The game mechanics are nice, but I think the campaign is the thing that compels you to keep coming back for more. Every room of the space station is something new, and it's so much fun to turn to the next challenge and find out what you've stumbled into this time. And then there's the process of constructing your battlefield! There are maps for each room, with starting positions and major terrain features marked on the map. I've got 3 or 4 sci fi buildings I use for my battlefields, and some junk I've painted into industrial-style structures, so with each room I get to pick through my modest collection and figure out what gets to play which role. It's also a lot of fun to pick out monster miniatures for the enemies, and I love that the endless variety of baddies in the campaign has given me lots of opportunities to play with miniatures I otherwise would probably forget about.

Game system

Space Station Zero is a fun game, and a nice and simple battle system. Some of its terminology is a little imprecise (is a "number" the thing displayed on the dice, or the number of even digits displayed on the dice? is a "crew" the same thing as a "crew member"?) but mostly the rules are clearly written, easy to understand, and a pleasure to play.

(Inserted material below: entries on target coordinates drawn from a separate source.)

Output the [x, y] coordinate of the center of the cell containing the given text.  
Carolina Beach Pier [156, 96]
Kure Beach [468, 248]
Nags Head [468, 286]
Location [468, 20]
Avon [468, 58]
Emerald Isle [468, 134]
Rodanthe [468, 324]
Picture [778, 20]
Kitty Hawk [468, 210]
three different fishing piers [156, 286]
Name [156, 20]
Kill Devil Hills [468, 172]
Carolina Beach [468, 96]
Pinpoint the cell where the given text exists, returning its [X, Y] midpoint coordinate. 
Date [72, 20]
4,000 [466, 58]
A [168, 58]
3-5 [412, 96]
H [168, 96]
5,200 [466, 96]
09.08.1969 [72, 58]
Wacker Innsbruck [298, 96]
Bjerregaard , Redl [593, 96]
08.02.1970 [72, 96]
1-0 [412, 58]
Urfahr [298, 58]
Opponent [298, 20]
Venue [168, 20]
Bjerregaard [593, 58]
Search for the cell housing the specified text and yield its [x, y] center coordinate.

Its narrative campaign is punishing, but if you're either a masochist or willing to adjust rules, it can be entertaining.

As a general rule set for miniature battles, it's genuinely fun and simple to use. With a few modifications to the rules (dropping the melee penalty, especially), it's a good simple system for any given scenario (capture the flag, secure the objective, last man standing, and so on) you might find in a White Dwarf or on Wargame Vault.

Best of all, it doesn't care what miniatures you use. It's pretty easy to drum up stats for whatever collection you own, and play using these rules. Its gear list is pretty minimal, so you might feel compelled to invent your own gear to either match what your miniatures appear to be carrying, or just to add variety to the battle.

I don't think this is an appropriate game for a beginner, but if you're an experienced wargamer or a hobbyist game designer, this is a fun system to tinker with.